## ASSIGNMENT
How many lines in the data below include the word "agent"? Respond with the number, nothing more.

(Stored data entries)
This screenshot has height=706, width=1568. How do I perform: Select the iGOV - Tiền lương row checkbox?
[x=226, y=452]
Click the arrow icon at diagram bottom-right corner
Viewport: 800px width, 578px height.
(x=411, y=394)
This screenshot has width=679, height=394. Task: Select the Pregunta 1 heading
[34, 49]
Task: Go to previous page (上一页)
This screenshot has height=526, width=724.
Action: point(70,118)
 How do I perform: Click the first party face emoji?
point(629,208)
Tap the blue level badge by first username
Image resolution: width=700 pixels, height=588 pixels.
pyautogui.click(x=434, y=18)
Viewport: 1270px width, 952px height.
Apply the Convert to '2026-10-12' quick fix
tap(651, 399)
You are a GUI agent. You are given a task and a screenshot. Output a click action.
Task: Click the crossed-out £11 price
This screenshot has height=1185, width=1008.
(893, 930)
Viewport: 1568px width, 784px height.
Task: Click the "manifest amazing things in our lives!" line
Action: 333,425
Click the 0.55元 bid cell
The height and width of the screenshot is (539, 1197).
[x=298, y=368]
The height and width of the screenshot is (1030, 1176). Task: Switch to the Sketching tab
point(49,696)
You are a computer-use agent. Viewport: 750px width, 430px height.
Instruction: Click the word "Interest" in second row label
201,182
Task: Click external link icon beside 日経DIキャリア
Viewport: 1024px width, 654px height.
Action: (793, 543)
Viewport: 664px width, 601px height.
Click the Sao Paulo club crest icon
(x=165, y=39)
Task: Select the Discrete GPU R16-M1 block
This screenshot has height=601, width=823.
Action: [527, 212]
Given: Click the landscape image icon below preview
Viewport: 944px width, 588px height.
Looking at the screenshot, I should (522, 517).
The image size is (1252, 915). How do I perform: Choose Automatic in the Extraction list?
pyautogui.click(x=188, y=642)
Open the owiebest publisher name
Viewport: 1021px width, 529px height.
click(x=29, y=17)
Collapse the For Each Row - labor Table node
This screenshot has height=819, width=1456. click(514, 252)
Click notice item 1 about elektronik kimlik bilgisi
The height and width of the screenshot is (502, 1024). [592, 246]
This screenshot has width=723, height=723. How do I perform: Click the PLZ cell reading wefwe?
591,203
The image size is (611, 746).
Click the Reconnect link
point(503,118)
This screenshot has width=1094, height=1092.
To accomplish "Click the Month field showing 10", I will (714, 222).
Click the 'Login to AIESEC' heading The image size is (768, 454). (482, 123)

## RESULT OF THIS TASK
2